:: EXERCISE INSTRUCTIONS ::
Go through the data from its first line and retype each line, stopping once the line containing "Given: Focus the Toon Name text field" has been retyped.

:: DATA IN THIS EXERCISE ::

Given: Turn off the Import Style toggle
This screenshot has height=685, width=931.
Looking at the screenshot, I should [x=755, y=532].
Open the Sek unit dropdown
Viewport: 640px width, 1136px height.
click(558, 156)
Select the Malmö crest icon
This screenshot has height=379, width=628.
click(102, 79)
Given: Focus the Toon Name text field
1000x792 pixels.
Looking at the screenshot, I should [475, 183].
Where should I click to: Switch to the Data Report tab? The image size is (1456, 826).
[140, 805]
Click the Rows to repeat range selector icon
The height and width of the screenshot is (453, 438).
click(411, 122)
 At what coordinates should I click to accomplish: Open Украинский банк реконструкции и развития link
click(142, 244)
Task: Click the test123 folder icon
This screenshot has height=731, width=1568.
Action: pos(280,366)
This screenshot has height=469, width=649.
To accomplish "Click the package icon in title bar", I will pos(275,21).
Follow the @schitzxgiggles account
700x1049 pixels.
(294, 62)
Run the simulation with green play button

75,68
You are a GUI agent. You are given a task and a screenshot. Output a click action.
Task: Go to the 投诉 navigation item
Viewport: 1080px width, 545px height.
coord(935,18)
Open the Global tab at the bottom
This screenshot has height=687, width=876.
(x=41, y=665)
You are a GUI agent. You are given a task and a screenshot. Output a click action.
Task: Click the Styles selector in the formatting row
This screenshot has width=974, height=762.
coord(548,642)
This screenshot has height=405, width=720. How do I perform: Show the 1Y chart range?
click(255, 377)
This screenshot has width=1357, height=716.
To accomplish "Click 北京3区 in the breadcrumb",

:: SOLUTION BELOW ::
Given: Turn off the Import Style toggle
This screenshot has height=685, width=931.
Looking at the screenshot, I should [x=755, y=532].
Open the Sek unit dropdown
Viewport: 640px width, 1136px height.
click(558, 156)
Select the Malmö crest icon
This screenshot has height=379, width=628.
click(102, 79)
Given: Focus the Toon Name text field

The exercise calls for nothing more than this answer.